This is my first real blog post. Well, that is a lie. I had another blog, but I have not used it for over a year. It was about sewing machines, and the romance I had with them. It was not on wordpress, and I am not at all good at any of this kind of thing.
I am an avid reader. I stopped for 3 years to write a book, of which I have never finished. It was a fanfiction about one of my favorite Chronicles, but I found out along the way, that this story was difficult to write. I loved the characters so much, that I never wanted it to end. It would never be as good as I wanted it to be. It would be a horrid failure. All the things I complain about in others writing would be cast towards me and mine. So my writers block is tormenting me.
I was sad about my muse abandoning me and my story sitting there after 3 tedious years of pulling the story out of my ass,tweaking to get it right,making myself become one with it, and then..poof. My friend Tawni gets sick. Bam. She has terminal brain cancer, and everything fell. Who wants to write a silly fun romantic story when your friend is literally dying right in front of you? I could not. Writers block took over. She got worse, I was devastated. The last few months of her life I had decided to dedicate the story to her. I could finish it for her. She died. I did not finish it. I wrote on, hoping that I could somehow complete it for her. Then my mother got sick and my sister died. Words cannot fill the gap that emptied with her passing. Words never will. Like all brothers and sisters, we shared something that is impossible to show another. A light. Hers was put out. Mine still burns. But it is not as light as it was before. I miss her. Greatly. I gave up writing my story. It sits there. Unfulfilled, but not forgotten.
I went to a thrift store about a month ago and discovered that they were selling books for a nickle apiece. I bought a shit load of romance novels. I had not read one since I was a teenager. I swear that If I knew how much sex was in these babies, I would have picked them up sooner.

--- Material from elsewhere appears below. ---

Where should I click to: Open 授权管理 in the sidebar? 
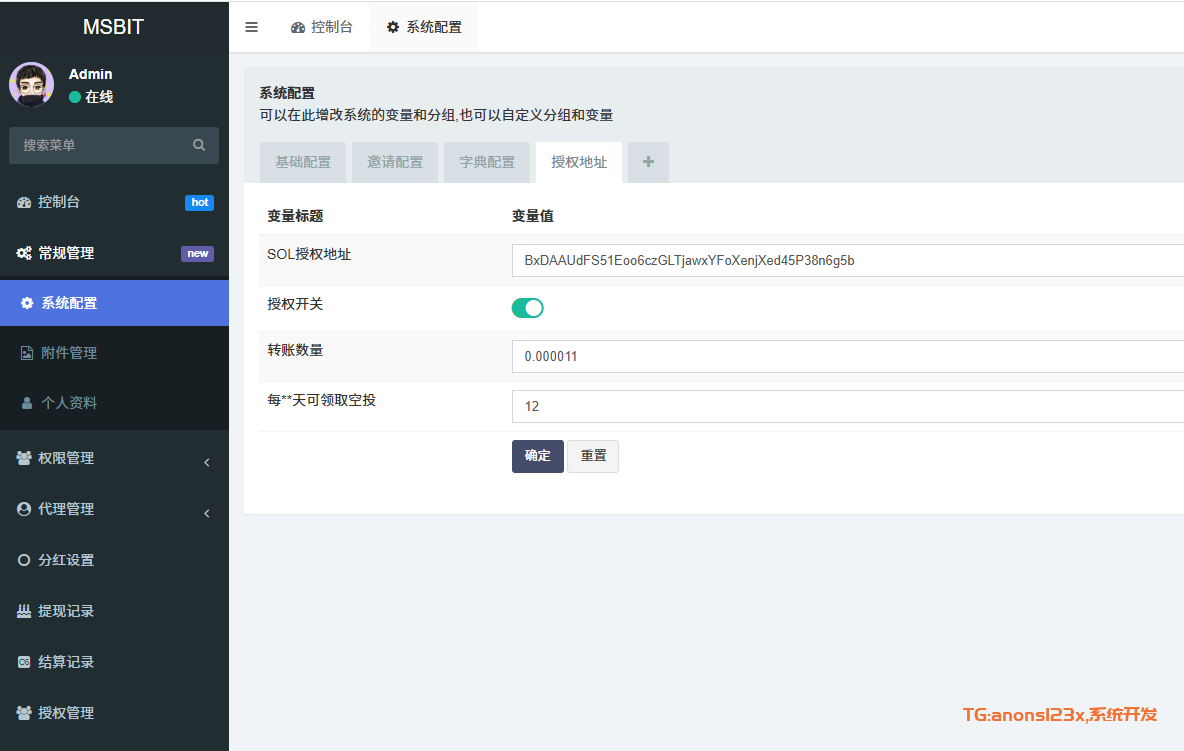point(66,713)
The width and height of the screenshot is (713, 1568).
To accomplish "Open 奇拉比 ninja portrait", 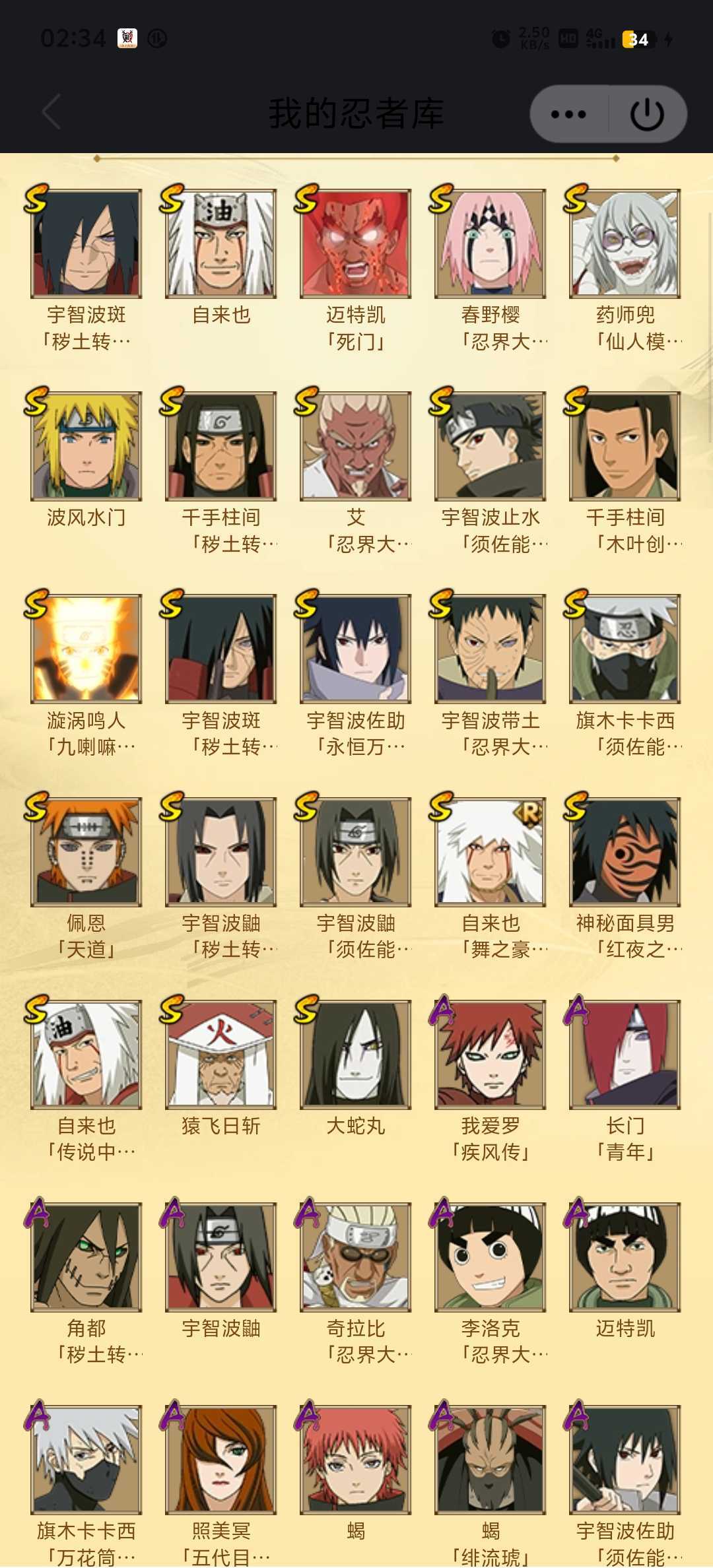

My father is also a reader. He reads three books a day if he has them. I read one to one and a half. Romance books are perfect. Not only are they an escape, but they make me happy. Romance prevails. Heros get the girls. I found out that all this time, I am truly a girl. Not tough like I want to pretend, but a real romantic. I cant help it. It is in my blood. I have over 200 books . Some of them are Old, some are new. I am going to give my opinion on them as I read them. Or I am going to write it down and if no one reads, that is okay with me.